Menyikapi Secara Bijak Makna Jihad Melalui Bedah Buku

SINAR- Dewan Eksekutif Mahasiswa (DEMA) IAIN Surakarta pada Kamis (25/10) menghelat acara bedah buku Fenomena Gerakan Jihad bertajuk “Meningkatkan Wawasan dan Sinergitas Kebangsaan antar Elemen Bangsa Menuju Indonesia yang Bermartabat dan Berdaulat.” Acara yang diselengarakan di Gedung Pascasarjana Lt. 4 IAIN Surakarta ini menghadirkan langsung penulis buku Fenomena Gerakan Jihad, yakni Dr. H. Amir Mahmud, M. Ag. Selain penulis dari buku tersebut, panitia juga menghadirkan dua narasumber lain, yaitu Dr. Yoto Widodo, M. Si. dosen Universitas Veteran Bangun Nusantara, Sukoharjo; dan Joko Suroso seorang mantan narapidana terorisme. Selain mahasiswa, hadir pula perwakilan dari Mabes Polri, Kementerian Pertahanan RI, Polres Sukoharjo dan Polsek Kartasura.
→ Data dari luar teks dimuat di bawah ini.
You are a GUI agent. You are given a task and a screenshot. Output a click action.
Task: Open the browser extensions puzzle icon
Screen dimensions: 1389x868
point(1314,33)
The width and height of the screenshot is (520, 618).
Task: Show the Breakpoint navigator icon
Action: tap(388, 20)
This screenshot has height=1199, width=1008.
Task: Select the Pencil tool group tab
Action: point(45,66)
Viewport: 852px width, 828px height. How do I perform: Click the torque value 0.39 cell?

Nur Rohman, M. Hum selaku Pembina DEMA IAIN Surakarta dalam sambutannya mengatakan bahwa kegiatan ini bertujuan sebagai upaya pencegahan berkembangnya paham radikalisme di lingkungan kampus. Ia kemudian mengutip sebuah hadits yag diriwayatkan oleh Tirmidzi, bahwa Rasulullah SAW bersabda: barangsiapa  keluar (pergi) untuk mencari ilmu, maka ia berada di jalan Allah. “Jadi, jika para mahasiswa bersungguh-sungguh dalam menuntut ilmu, maka sebenarnya ia juga sedang berjihad,” imbuhnya.

Dr. H. Amir Mahmud, M. Ag sebagai penulis buku Fenomena Gerakan Jihad menerangkan bahwa tujuannya menulis buku itu adalah untuk menyikapi makna jihad secara bijak, supaya para generasi muda tidak mudah terjebak ke dalam radikalisme, apalagi terorisme. Ia kemudian membahas secara detail perihal Fundamentalisme, Radikalisme, Terorisme yang sekarang menjadi salah satu permasalahan bangsa Indonesia.

Sebagai pembahas, Dr. Yoto Widodo, M. Si. mengapresiasi ditulisnya buku ini. Menurutnya buku ini bisa menjadi referensi bagi para mahasiswa untuk menyikapi makna jihad secara bijak. “Buku ini bagus dalam menjelaskan teori-teori jihad dan fenomena jihad yang terjadi di Indonesia maupun internasiona,” tegasnya.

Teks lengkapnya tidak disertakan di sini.